• [Exercise aim]: Every line containing "bubble" should be copied out. Go through the entries and find them.

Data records
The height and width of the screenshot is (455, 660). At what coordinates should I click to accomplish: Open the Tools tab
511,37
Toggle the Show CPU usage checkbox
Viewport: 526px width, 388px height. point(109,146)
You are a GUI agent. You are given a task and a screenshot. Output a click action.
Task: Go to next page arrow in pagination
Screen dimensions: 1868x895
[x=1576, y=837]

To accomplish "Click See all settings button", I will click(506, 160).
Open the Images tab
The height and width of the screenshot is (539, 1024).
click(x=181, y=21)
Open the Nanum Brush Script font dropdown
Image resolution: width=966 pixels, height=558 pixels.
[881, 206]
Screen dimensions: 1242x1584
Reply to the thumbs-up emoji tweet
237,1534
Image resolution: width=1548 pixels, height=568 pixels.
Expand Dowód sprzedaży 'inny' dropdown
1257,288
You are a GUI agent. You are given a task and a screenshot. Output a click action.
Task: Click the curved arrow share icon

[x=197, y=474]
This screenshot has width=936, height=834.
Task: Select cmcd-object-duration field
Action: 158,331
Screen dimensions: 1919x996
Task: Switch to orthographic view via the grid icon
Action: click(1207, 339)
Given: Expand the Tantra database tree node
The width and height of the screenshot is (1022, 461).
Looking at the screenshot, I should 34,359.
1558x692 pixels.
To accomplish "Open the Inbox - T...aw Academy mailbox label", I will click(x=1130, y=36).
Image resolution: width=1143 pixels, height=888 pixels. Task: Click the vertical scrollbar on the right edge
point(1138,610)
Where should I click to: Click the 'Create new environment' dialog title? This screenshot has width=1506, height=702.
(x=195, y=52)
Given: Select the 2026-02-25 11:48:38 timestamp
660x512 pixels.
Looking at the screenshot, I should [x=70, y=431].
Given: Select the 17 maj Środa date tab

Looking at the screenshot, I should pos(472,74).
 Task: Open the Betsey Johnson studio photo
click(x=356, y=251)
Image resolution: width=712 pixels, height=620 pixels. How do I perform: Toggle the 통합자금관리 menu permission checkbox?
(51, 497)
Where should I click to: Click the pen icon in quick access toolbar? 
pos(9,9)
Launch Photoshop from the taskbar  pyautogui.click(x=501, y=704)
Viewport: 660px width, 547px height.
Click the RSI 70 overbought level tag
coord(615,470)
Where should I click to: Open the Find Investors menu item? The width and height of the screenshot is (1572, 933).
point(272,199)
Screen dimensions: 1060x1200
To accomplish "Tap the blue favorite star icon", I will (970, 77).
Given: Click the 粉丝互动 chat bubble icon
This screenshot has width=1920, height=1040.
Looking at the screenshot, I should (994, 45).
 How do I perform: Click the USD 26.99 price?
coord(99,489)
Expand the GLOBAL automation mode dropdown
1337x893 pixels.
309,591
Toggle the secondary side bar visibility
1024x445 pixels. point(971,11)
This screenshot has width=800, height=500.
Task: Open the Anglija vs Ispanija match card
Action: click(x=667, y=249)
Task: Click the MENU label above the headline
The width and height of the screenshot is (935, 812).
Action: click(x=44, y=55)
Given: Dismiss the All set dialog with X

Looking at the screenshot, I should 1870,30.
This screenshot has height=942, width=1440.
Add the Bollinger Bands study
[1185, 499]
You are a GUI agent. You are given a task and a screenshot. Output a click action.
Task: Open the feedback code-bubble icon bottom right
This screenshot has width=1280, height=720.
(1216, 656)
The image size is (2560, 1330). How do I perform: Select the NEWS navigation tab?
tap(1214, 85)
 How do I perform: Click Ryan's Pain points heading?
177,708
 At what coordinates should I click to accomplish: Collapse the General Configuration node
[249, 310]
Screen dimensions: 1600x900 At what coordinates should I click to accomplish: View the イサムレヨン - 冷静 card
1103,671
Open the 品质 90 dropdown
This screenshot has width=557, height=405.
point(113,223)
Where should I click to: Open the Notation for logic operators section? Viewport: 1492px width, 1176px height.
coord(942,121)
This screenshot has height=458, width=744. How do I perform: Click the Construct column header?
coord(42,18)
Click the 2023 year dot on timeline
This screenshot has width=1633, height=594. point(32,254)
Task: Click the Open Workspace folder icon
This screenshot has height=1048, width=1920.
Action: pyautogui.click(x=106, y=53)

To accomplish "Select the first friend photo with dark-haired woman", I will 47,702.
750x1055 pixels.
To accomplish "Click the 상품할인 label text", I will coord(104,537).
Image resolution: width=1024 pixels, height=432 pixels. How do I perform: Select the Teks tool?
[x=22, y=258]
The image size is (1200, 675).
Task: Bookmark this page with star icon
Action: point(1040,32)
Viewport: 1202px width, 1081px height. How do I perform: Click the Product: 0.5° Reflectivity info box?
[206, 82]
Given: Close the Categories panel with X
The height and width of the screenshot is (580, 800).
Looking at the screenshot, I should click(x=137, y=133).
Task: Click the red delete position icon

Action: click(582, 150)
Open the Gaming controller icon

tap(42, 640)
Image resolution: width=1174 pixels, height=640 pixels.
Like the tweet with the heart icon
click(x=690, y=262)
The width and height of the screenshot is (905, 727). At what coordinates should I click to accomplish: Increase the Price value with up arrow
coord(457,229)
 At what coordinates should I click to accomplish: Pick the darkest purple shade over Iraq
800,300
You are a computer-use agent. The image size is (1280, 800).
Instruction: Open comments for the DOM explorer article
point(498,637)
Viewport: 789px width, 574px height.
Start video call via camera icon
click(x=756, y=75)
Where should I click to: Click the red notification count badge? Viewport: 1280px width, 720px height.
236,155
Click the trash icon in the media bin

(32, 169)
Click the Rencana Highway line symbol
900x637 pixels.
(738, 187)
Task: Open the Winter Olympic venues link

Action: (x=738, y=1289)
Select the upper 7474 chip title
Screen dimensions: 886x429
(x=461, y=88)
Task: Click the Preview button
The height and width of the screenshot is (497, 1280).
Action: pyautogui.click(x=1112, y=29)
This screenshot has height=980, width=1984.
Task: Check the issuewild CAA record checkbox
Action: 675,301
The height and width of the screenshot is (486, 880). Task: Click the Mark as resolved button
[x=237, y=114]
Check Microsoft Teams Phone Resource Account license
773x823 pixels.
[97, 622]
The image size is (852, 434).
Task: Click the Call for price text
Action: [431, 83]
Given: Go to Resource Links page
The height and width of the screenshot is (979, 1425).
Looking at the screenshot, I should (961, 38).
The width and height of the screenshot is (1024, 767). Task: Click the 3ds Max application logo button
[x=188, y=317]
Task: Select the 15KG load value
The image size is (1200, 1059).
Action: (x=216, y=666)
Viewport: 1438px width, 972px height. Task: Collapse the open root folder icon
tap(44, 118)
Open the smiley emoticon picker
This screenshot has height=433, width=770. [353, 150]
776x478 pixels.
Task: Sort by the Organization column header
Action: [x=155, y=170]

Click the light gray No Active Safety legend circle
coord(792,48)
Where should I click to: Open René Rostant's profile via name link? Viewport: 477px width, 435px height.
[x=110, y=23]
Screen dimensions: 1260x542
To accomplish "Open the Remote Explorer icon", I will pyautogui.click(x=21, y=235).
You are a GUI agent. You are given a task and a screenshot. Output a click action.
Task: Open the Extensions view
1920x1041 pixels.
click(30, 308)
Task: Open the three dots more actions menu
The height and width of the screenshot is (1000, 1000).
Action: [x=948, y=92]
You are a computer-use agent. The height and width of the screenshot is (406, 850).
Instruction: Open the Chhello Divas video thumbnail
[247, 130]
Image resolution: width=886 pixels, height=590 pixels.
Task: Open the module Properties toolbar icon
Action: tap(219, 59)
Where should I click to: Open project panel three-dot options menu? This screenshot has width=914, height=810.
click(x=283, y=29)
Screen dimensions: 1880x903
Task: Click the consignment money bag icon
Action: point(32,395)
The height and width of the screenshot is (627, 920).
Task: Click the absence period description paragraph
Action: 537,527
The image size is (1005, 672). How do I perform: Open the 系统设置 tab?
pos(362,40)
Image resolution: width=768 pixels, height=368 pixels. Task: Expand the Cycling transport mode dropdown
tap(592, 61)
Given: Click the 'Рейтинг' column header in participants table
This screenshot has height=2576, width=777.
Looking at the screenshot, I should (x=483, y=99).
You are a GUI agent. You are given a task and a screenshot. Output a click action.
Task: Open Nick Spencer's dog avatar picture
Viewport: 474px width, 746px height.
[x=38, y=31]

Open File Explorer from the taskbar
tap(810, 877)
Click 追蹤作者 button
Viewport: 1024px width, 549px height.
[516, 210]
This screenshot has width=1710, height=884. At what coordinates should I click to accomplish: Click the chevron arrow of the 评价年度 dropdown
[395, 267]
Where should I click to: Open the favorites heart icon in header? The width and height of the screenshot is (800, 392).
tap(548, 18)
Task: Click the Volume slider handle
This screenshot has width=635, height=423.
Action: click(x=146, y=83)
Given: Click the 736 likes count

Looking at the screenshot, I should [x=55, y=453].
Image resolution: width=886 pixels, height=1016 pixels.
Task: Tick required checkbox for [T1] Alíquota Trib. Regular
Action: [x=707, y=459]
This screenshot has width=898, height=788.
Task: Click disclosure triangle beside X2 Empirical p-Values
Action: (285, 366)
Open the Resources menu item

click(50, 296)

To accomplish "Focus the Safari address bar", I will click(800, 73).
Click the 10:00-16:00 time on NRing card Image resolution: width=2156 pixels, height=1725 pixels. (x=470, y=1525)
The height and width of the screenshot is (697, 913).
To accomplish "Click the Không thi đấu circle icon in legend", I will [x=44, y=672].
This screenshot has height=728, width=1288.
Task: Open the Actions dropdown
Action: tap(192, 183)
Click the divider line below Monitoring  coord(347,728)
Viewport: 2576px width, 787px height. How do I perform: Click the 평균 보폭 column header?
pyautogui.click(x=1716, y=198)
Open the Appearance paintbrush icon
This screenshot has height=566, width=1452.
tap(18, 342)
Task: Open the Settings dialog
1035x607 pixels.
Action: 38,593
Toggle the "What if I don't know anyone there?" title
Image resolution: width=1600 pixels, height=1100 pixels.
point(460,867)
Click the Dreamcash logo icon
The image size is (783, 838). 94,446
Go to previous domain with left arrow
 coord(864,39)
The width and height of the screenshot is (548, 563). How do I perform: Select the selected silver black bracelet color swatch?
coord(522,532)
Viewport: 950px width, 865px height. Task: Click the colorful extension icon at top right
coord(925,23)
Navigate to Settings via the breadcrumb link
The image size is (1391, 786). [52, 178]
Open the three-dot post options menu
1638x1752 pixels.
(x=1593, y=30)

• [Exercise answer]:
Given: Click the 粉丝互动 chat bubble icon
Task: Open the feedback code-bubble icon bottom right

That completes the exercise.